Sunday, January 4, 2015

Book Review: Ignacio Sanchez Mejias

Ignacio Sanchez Mejias, released in 1998 by Alienza Publishing in Madrid, written by Andres Amoros, is perhaps the most effective and conclusive book ever written in any language about this confusing, intellectual torero.

The book covers the career of Sanchez Mejias, from his greatness with the banderillas to his weakness with the kill. It deals with his activities outside the ring, associating with his poetic friends and his marrying into the "Gallo" family of toreros. A complete and fascinating picture of this  complex man is offered in plain terms.

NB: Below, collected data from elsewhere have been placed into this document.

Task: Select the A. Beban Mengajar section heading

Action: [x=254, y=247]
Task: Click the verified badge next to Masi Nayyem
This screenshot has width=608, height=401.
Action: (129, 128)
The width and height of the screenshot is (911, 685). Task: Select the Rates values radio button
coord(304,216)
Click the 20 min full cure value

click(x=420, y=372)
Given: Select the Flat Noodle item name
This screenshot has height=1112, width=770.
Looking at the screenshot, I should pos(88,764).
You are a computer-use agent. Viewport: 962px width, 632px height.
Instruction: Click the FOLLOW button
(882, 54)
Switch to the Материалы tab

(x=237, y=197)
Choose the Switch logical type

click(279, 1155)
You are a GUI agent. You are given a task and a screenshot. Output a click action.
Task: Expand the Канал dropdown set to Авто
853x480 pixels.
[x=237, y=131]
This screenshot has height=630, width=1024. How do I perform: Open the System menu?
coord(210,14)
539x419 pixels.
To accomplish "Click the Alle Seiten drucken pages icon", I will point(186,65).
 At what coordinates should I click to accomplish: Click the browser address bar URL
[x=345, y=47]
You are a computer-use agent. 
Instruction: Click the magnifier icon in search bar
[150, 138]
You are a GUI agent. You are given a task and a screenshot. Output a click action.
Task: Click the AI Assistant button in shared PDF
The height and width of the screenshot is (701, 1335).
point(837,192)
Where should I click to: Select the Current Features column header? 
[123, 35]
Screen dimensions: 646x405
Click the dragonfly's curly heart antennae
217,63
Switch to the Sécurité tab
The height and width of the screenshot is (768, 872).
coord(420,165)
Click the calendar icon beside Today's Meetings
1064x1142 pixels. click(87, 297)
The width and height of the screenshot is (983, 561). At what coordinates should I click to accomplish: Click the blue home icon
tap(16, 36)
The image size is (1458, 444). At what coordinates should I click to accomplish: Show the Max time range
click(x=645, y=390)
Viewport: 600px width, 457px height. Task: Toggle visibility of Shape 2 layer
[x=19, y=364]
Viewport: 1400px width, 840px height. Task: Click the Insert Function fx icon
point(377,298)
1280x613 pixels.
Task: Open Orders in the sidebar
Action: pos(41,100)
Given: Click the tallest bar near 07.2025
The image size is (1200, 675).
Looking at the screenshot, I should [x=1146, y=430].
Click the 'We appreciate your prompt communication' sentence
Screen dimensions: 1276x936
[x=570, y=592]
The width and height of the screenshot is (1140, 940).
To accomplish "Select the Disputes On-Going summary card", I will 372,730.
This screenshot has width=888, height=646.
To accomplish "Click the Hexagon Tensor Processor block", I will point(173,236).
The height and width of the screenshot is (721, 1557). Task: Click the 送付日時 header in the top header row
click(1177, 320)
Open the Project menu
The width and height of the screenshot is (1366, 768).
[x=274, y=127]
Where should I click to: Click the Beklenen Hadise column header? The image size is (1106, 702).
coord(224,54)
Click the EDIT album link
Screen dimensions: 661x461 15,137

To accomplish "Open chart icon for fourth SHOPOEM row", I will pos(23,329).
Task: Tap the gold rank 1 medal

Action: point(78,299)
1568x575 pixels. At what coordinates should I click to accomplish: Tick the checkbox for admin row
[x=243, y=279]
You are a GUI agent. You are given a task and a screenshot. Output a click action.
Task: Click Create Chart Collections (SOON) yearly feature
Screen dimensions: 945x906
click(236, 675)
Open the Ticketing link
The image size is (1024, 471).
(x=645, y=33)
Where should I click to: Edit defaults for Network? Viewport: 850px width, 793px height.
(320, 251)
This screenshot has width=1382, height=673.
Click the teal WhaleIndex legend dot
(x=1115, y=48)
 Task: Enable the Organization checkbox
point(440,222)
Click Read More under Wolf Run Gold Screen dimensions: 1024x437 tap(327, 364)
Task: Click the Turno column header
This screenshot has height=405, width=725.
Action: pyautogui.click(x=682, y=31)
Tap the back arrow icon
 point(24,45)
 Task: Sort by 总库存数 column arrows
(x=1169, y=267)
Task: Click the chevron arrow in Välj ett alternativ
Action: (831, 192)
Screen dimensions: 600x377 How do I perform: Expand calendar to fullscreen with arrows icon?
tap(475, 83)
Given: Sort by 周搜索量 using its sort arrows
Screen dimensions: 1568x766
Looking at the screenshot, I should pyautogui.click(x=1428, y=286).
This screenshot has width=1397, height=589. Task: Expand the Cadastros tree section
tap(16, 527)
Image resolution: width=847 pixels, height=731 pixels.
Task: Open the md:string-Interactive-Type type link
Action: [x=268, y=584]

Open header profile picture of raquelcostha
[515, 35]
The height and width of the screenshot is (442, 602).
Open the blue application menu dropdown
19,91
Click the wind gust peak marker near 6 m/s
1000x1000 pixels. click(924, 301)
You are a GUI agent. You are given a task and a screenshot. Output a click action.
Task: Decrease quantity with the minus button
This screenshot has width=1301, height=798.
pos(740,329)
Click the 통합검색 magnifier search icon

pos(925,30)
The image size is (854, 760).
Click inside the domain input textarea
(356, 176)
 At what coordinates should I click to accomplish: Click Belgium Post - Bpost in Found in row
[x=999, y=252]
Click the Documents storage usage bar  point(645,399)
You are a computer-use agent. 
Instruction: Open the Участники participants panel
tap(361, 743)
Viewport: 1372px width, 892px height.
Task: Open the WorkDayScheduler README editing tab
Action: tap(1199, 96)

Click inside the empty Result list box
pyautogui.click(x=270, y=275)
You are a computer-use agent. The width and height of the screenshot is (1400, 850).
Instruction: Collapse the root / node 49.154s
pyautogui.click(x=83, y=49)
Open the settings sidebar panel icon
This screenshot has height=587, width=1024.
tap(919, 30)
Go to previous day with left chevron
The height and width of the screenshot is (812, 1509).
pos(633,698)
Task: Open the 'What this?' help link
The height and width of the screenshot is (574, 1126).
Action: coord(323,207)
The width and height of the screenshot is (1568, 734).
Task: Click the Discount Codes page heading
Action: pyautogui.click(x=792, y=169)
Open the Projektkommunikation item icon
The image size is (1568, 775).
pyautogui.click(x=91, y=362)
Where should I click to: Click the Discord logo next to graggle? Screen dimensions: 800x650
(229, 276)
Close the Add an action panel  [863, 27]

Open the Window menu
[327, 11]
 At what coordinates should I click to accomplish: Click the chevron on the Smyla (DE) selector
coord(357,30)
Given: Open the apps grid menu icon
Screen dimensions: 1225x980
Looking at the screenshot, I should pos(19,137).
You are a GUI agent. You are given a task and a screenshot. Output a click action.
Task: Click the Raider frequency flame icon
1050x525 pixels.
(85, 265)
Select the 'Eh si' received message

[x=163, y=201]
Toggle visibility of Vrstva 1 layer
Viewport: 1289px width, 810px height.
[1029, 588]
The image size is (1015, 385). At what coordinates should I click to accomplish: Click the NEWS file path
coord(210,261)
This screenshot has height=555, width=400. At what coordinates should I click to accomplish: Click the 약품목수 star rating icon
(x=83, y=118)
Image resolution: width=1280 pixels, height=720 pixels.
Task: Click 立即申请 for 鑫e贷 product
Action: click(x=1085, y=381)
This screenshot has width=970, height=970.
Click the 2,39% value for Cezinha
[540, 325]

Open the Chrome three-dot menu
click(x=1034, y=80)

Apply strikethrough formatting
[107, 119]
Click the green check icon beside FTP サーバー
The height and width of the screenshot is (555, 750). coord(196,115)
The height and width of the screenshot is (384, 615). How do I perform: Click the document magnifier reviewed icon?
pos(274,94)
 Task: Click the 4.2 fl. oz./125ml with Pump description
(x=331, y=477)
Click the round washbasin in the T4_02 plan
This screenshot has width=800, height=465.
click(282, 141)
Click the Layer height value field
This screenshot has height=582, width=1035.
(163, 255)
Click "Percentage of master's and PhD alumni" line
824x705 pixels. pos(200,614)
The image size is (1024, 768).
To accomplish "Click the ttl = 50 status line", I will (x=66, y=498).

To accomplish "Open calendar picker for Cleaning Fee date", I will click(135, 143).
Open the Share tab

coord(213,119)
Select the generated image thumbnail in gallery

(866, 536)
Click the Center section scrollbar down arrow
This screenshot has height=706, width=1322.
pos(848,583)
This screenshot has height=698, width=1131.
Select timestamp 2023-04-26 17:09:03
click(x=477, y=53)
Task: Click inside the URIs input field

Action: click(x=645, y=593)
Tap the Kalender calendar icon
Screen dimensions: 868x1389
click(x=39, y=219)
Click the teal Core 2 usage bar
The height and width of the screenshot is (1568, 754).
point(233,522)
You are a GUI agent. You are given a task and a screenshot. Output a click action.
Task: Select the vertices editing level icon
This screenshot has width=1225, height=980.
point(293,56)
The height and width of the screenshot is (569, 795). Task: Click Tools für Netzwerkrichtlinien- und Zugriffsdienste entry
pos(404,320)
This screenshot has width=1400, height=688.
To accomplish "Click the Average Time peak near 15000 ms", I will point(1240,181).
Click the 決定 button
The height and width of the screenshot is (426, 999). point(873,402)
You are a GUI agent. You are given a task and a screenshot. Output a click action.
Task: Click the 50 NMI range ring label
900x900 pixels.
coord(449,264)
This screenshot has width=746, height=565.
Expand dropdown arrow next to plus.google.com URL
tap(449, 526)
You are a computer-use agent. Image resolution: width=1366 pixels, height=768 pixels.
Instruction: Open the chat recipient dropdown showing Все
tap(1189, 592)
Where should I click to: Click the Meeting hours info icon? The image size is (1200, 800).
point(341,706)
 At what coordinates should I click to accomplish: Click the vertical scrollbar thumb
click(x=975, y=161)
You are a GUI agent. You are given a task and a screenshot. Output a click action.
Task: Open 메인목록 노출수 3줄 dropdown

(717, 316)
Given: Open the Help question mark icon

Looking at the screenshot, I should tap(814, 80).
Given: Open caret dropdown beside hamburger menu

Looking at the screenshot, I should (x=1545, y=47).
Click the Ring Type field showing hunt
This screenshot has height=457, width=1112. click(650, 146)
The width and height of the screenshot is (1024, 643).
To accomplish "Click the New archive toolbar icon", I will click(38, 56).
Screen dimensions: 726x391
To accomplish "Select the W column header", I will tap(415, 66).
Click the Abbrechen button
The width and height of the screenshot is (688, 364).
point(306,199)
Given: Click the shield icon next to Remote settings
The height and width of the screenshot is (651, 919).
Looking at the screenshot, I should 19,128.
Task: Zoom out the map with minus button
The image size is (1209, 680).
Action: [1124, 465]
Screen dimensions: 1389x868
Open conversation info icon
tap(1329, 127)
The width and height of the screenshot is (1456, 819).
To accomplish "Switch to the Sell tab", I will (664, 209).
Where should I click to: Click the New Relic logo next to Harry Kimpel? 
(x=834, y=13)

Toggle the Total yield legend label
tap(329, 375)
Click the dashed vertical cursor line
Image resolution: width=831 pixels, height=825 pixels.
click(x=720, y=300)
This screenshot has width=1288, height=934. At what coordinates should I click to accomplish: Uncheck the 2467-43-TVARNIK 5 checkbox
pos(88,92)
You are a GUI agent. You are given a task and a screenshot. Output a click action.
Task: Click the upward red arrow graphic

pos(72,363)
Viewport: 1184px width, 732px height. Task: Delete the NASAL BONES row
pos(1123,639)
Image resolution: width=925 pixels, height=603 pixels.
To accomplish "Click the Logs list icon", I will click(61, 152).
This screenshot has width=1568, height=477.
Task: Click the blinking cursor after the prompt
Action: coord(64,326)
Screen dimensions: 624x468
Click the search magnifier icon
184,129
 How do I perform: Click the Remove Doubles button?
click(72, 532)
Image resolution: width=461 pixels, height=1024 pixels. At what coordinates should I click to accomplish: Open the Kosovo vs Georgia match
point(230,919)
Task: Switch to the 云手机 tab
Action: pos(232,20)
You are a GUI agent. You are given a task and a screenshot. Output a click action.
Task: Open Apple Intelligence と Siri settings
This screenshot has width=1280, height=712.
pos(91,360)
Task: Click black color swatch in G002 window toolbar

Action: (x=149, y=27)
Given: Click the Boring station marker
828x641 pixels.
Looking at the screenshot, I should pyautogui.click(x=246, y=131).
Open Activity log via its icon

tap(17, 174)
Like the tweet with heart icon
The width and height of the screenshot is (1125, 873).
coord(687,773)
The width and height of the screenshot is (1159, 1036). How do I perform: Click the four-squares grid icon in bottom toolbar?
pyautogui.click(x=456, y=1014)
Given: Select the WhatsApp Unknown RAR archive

The book naturally deals with his tragic death in Manzanares as well. Old and out of shape, he decided to take risks that were uncalled for, including opening a faena on his knees, sitting on the stirrup running around the ring. After a set of passes, he should have risen to work on foot, but carried away, he slid further down the stirrup and attempted more passes. The bull simply veered into him and gored him in the leg. Had the goring taken place in modern times, he would most likely have survived, but in an era before the usage of penicillin, infection was common. An infection developed within the matador, which turned to gangrene and spelled his doom.

Sanchez Mejias has been dealt with in a number of earlier books and of course in the famed Lorca poem. This, book, however, remains arguably one of the best profiles of the deceased matador.